Texto de estudio:
>>
Aunque Adayfi no escatima detalles para describir el horror, del primero al último párrafo, todo indica que el exprisionero tiene dos puntos bien precisos en la mira. Por un lado, denunciar al aparato y al contexto que ha hecho posible la existencia de sitios como Guantánamo y Abu Ghraib. Y, por otro, rescatar la solidaridad, de clase podría decirse, que hizo posible que cientos de personas –militantes, artistas, religiosos, médicos, buzos, enfermeros, docentes, mafiosos, científicos, drogadictos– de 50 nacionalidades, que hablan 20 idiomas distintos y cargan con tan disímiles historias de vida, hayan logrado interactuar al extremo de crear lazos profundos entre ellos y, en cierta medida, mantener la cordura.
<<
Descripción de la tarea:
Extrae íntegro el texto de estudio, sin cambiar nada. Apóyate solo en el texto de estudio.

(Registros de datos almacenados)
>>
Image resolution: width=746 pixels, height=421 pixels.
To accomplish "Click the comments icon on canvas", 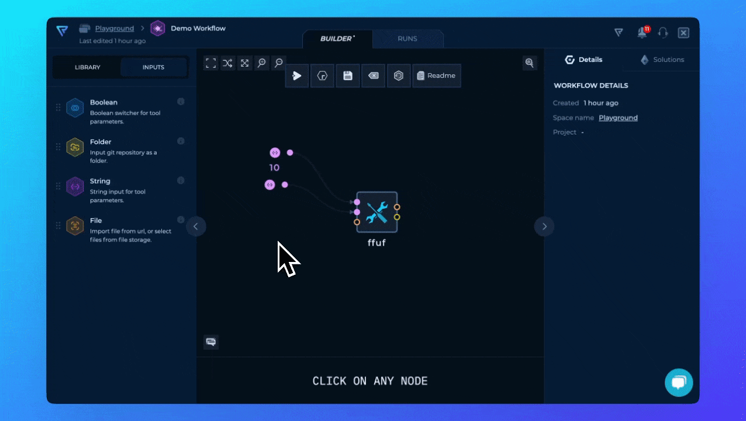I will pos(211,342).
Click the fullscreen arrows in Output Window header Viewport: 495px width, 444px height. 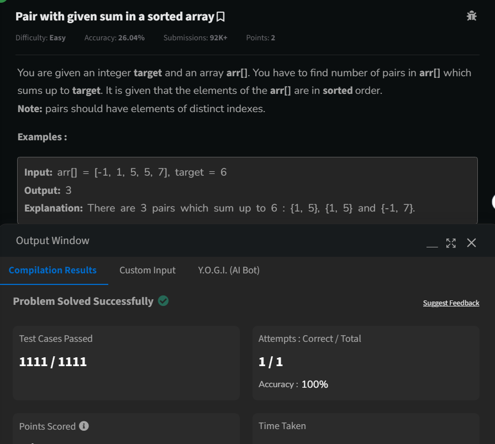click(x=451, y=242)
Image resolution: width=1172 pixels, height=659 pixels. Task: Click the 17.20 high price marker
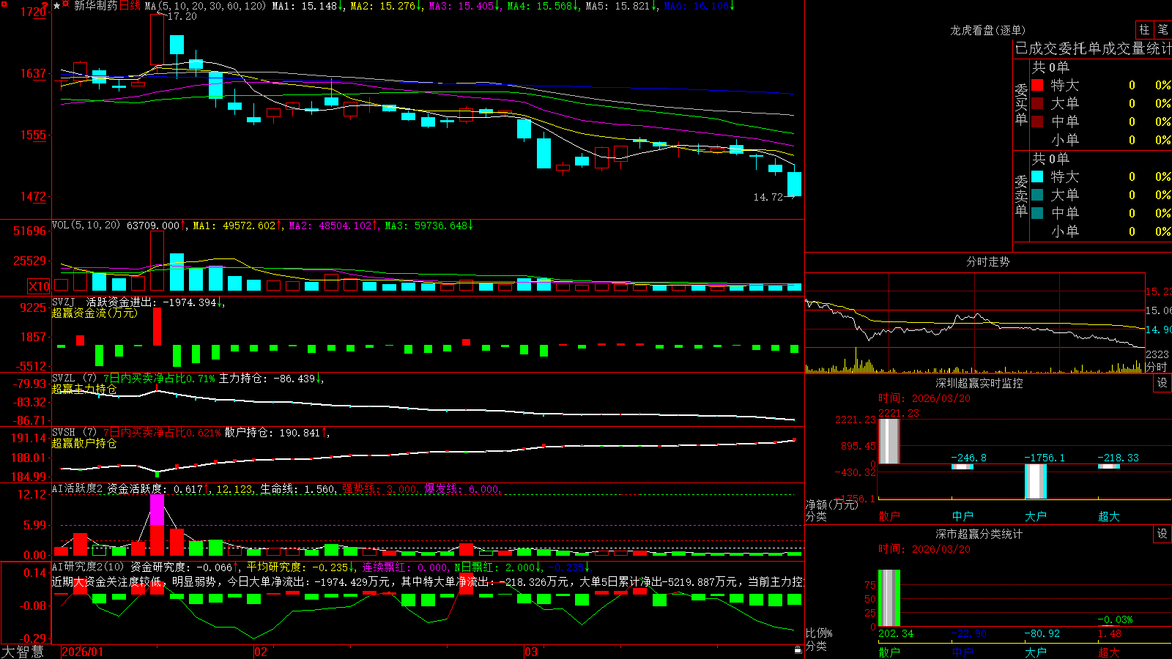click(x=182, y=16)
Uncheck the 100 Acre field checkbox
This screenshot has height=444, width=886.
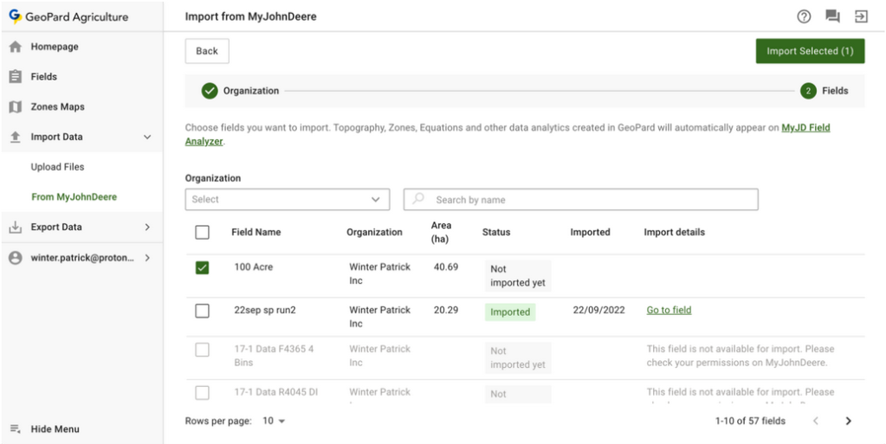coord(202,268)
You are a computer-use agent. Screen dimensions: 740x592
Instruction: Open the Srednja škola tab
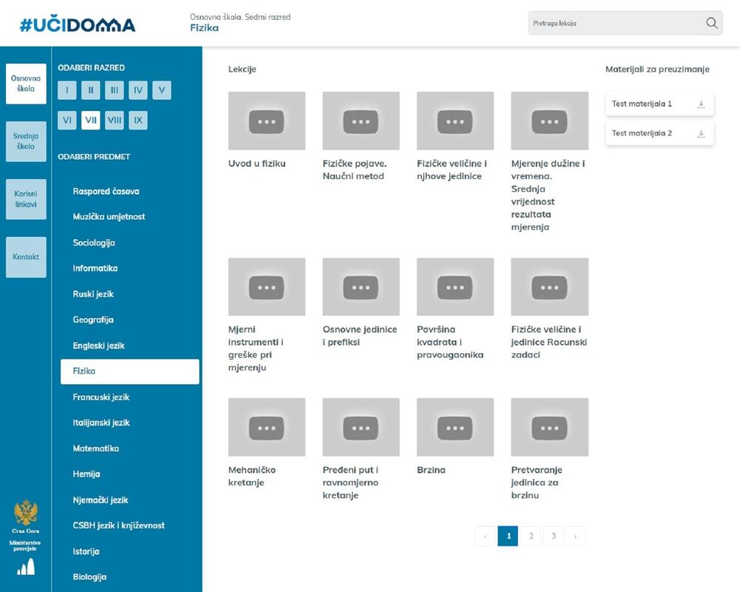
<<
Respuesta:
Aunque Adayfi no escatima detalles para describir el horror, del primero al último párrafo, todo indica que el exprisionero tiene dos puntos bien precisos en la mira. Por un lado, denunciar al aparato y al contexto que ha hecho posible la existencia de sitios como Guantánamo y Abu Ghraib. Y, por otro, rescatar la solidaridad, de clase podría decirse, que hizo posible que cientos de personas –militantes, artistas, religiosos, médicos, buzos, enfermeros, docentes, mafiosos, científicos, drogadictos– de 50 nacionalidades, que hablan 20 idiomas distintos y cargan con tan disímiles historias de vida, hayan logrado interactuar al extremo de crear lazos profundos entre ellos y, en cierta medida, mantener la cordura.